▶ **TASK DIRECTIONS**:
Among the records that follow, set down only the lines from the one containing "[TikTok] (312, 1088)" to the one containing "Webmail (37, 1111)", both included, exactly.
-------- SOURCE INFORMATION
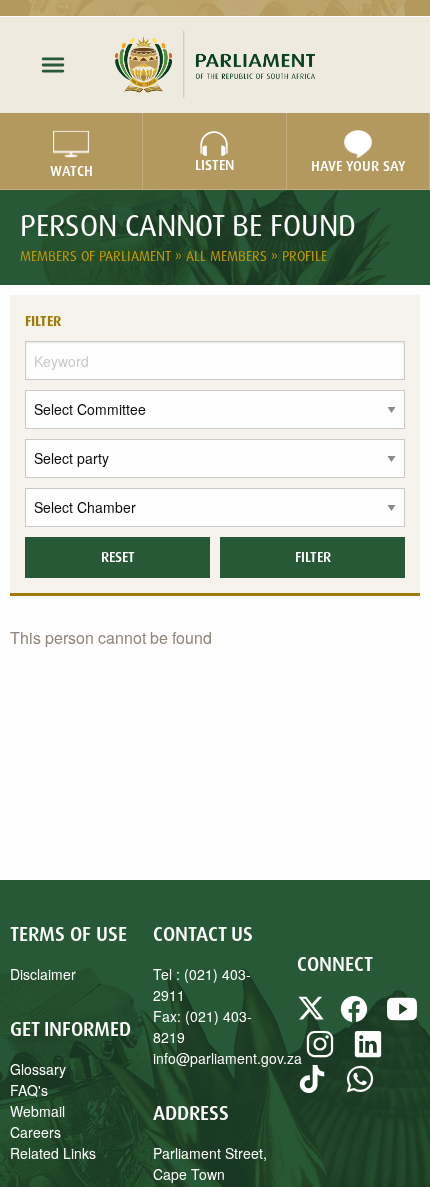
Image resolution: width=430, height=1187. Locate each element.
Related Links (53, 1153)
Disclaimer (43, 974)
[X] (313, 1018)
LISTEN (214, 165)
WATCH (71, 171)
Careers (35, 1132)
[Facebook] (354, 1018)
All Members (228, 255)
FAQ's (29, 1090)
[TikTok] (312, 1088)
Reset (118, 557)
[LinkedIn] (368, 1053)
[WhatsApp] (360, 1088)
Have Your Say (358, 166)
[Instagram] (320, 1053)
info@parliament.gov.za (227, 1058)
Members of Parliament (97, 255)
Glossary (38, 1069)
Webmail (37, 1111)
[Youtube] (402, 1018)
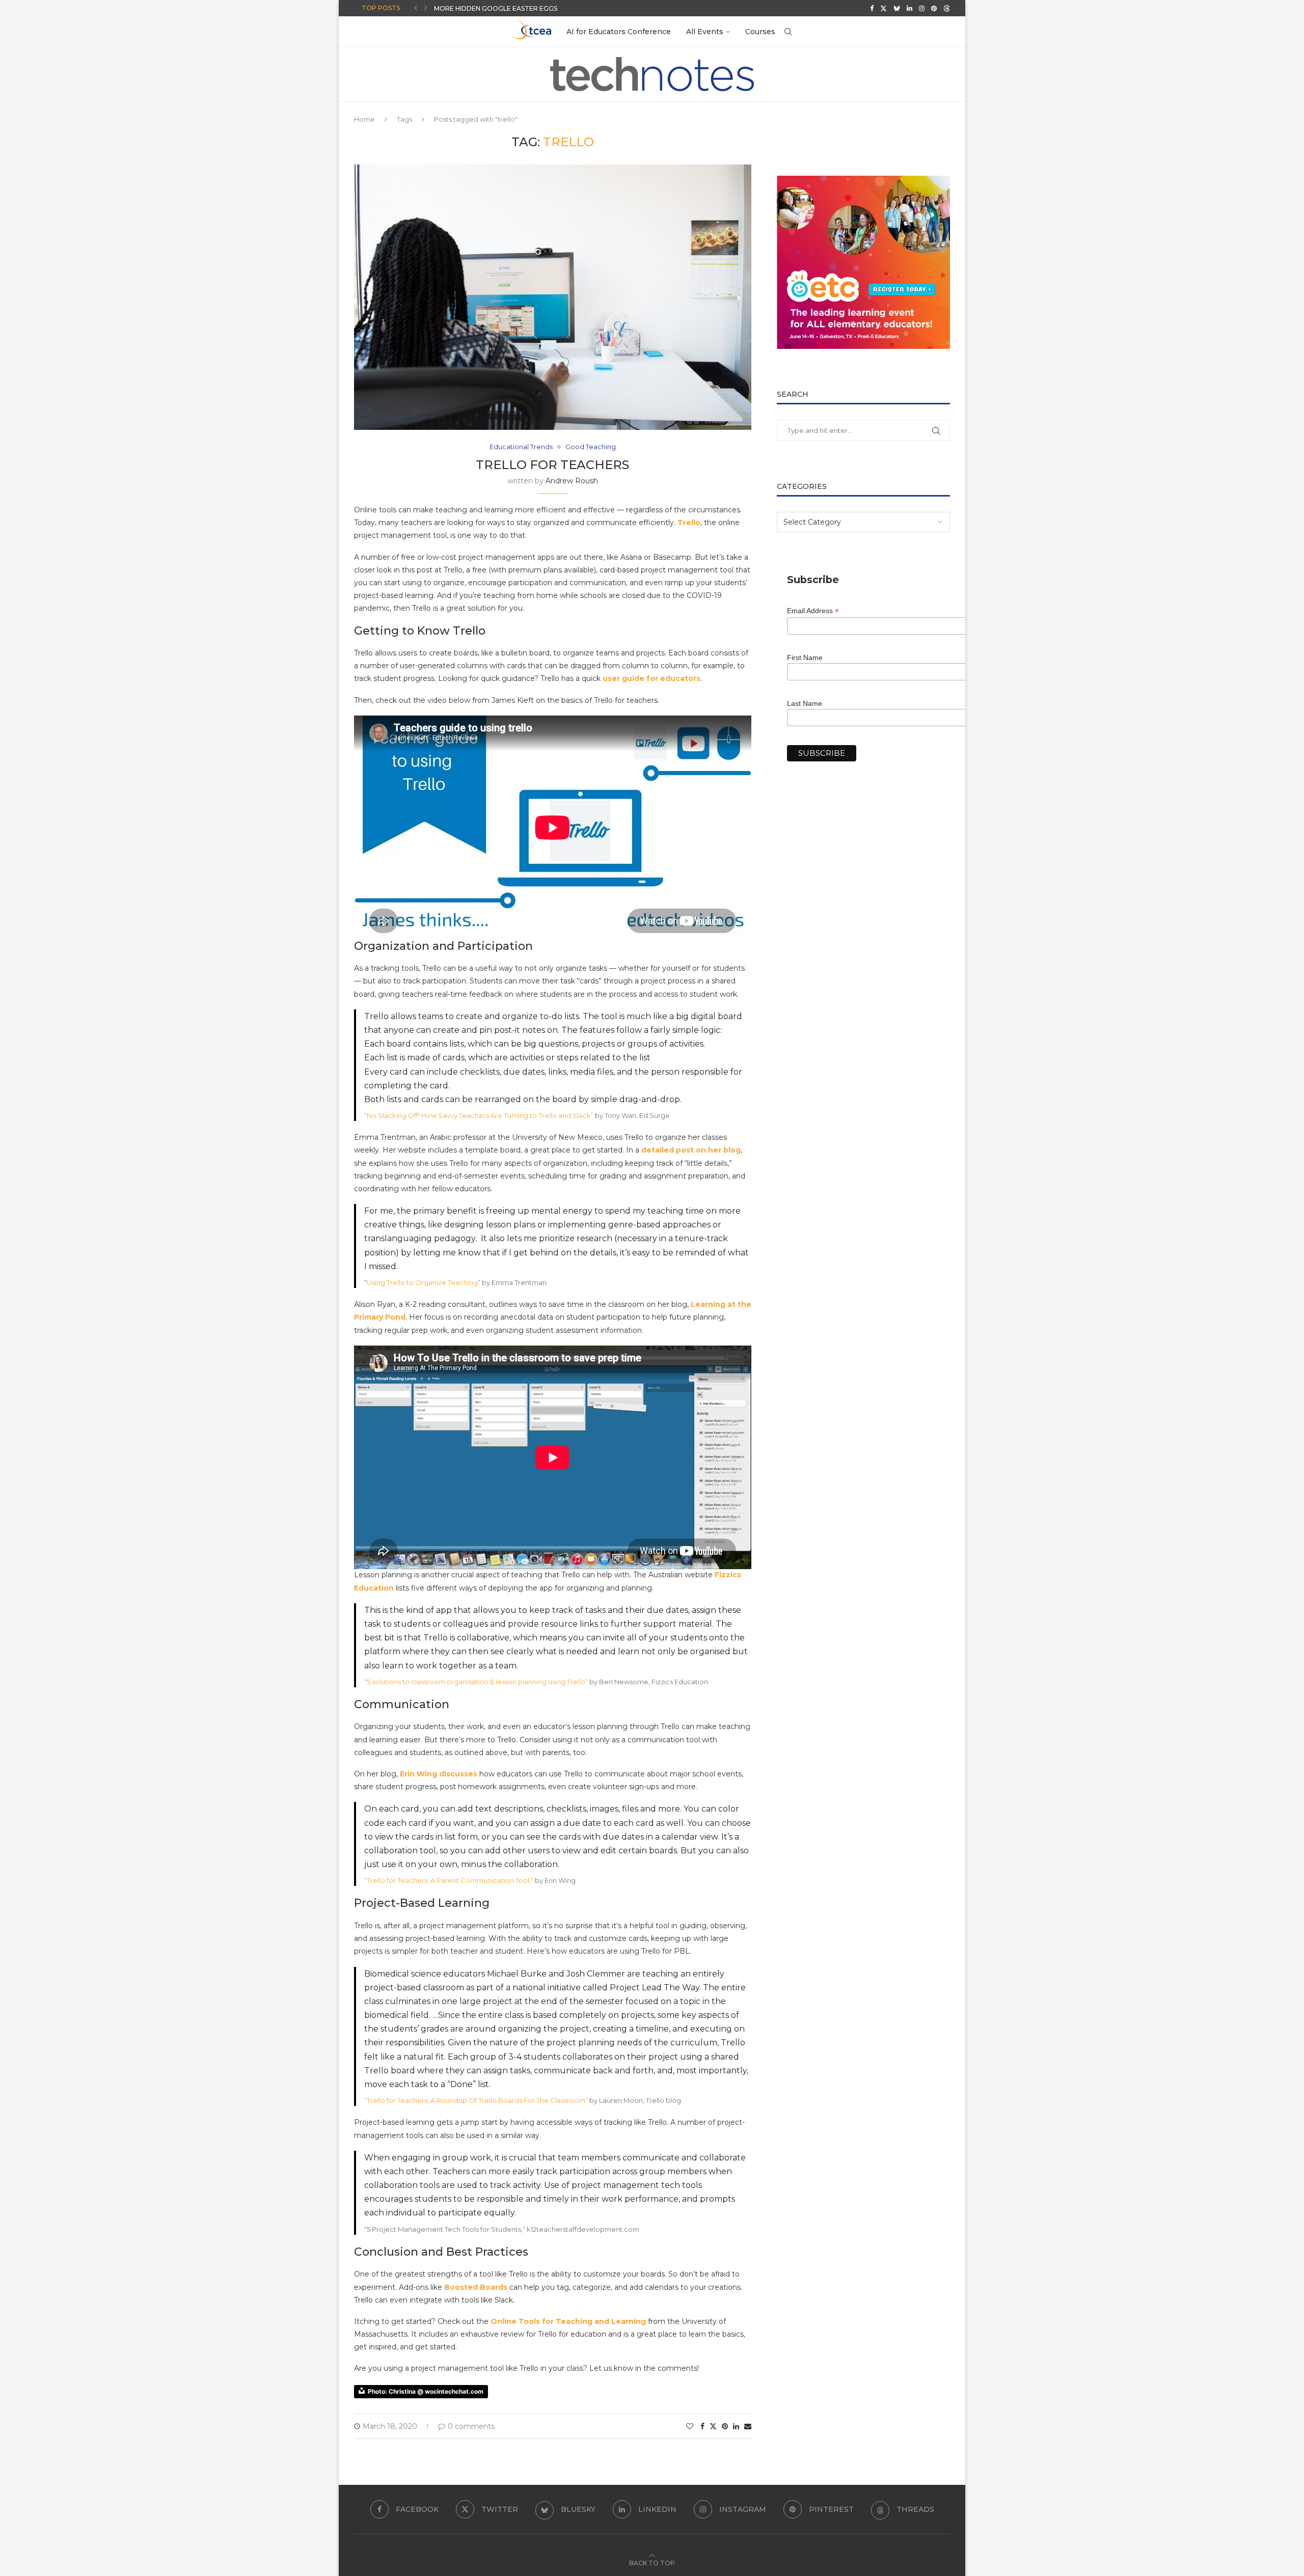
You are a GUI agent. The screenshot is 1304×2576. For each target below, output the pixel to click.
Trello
----------------
▶ **RESPONSE AREA**:
[TikTok] (312, 1088)
Reset (118, 557)
[LinkedIn] (368, 1053)
[WhatsApp] (360, 1088)
Have Your Say (358, 166)
[Instagram] (320, 1053)
info@parliament.gov.za (227, 1058)
Members of Parliament (97, 255)
Glossary (38, 1069)
Webmail (37, 1111)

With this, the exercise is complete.